## What to produce
Would you repeat the listing below exactly, with no pictures in it?

◇ ◇ ◇

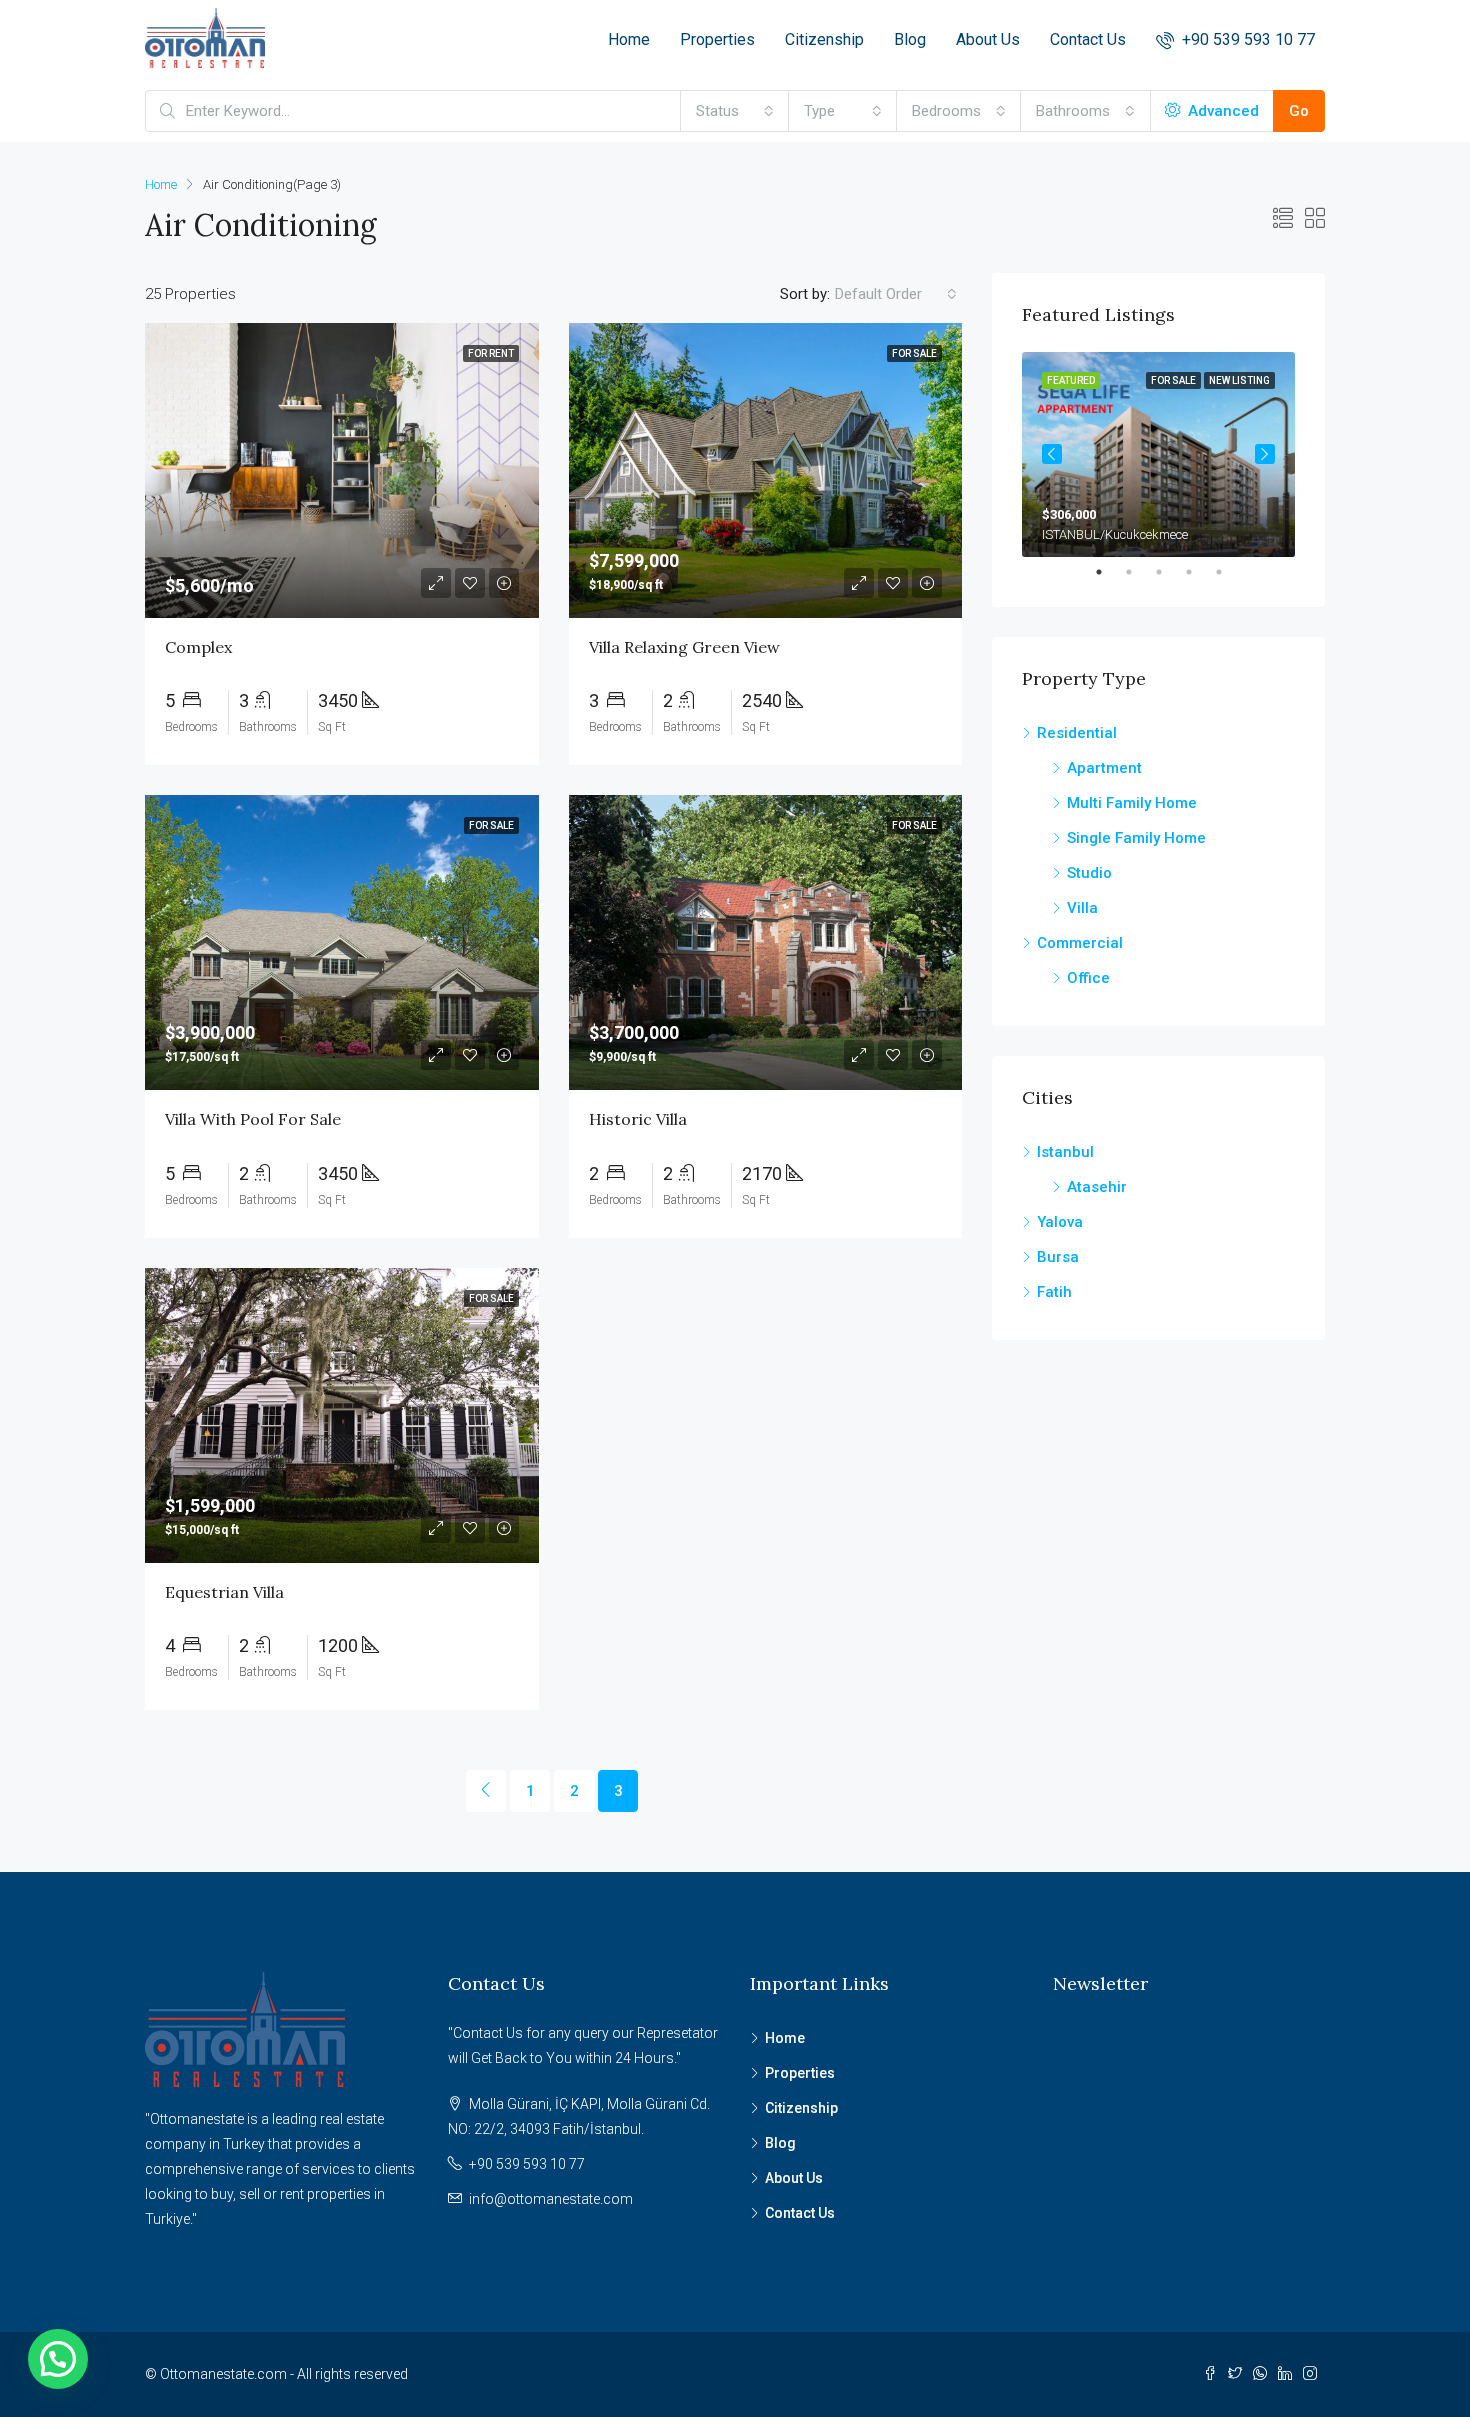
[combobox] (735, 111)
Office (1088, 978)
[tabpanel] (1158, 454)
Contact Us (1088, 39)
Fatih (1054, 1292)
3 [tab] (1169, 572)
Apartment (1104, 768)
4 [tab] (1199, 572)
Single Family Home (1136, 838)
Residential (1077, 733)
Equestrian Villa (224, 1592)
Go (1299, 111)
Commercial (1080, 943)
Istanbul (1065, 1152)
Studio (1089, 873)
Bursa (1058, 1257)
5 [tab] (1229, 572)
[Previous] (486, 1791)
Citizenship (824, 39)
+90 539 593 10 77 (1246, 39)
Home (629, 39)
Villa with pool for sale (253, 1119)
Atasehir (1097, 1187)
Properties (717, 39)
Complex (198, 647)
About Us (988, 39)
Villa (1082, 908)
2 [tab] (1139, 572)
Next (1265, 454)
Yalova (1060, 1222)
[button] (58, 2359)
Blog (910, 39)
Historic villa (638, 1119)
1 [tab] (1109, 572)
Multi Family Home (1132, 803)
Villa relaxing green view (684, 647)
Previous (1052, 454)
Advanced (1221, 111)
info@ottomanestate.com (551, 2199)
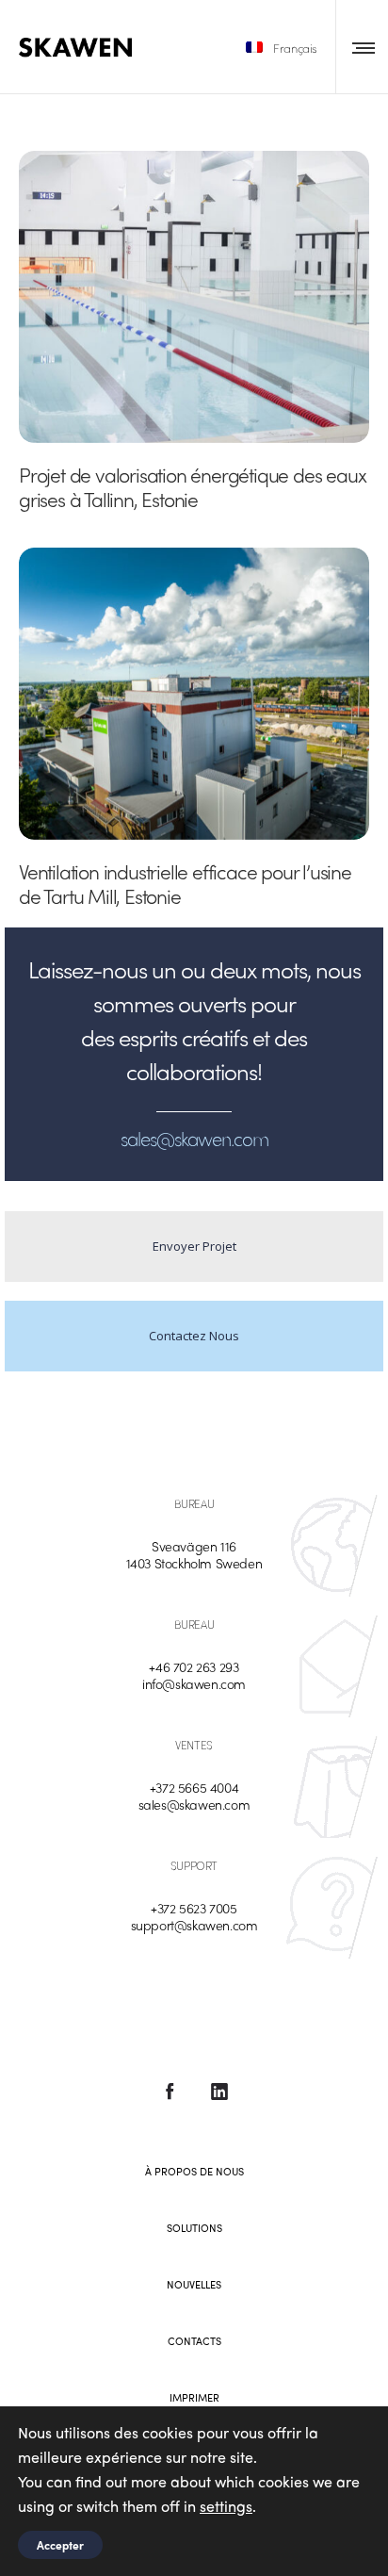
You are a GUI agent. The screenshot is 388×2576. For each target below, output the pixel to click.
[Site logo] (75, 47)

◇ ◇ ◇

## Task output
[combobox] (735, 111)
Office (1088, 978)
[tabpanel] (1158, 454)
Contact Us (1088, 39)
Fatih (1054, 1292)
3 [tab] (1169, 572)
Apartment (1104, 768)
4 [tab] (1199, 572)
Single Family Home (1136, 838)
Residential (1077, 733)
Equestrian Villa (224, 1592)
Go (1299, 111)
Commercial (1080, 943)
Istanbul (1065, 1152)
Studio (1089, 873)
Bursa (1058, 1257)
5 [tab] (1229, 572)
[Previous] (486, 1791)
Citizenship (824, 39)
+90 539 593 10 77 (1246, 39)
Home (629, 39)
Villa with pool for sale (253, 1119)
Atasehir (1097, 1187)
Properties (717, 39)
Complex (198, 647)
About Us (988, 39)
Villa (1082, 908)
2 [tab] (1139, 572)
Next (1265, 454)
Yalova (1060, 1222)
[button] (58, 2359)
Blog (910, 39)
Historic villa (638, 1119)
1 [tab] (1109, 572)
Multi Family Home (1132, 803)
Villa relaxing green view (684, 647)
Previous (1052, 454)
Advanced (1221, 111)
info@ottomanestate.com (551, 2199)
You are a GUI agent. The screenshot is 388×2576. For each target below, output the pixel to click.
[Site logo] (75, 47)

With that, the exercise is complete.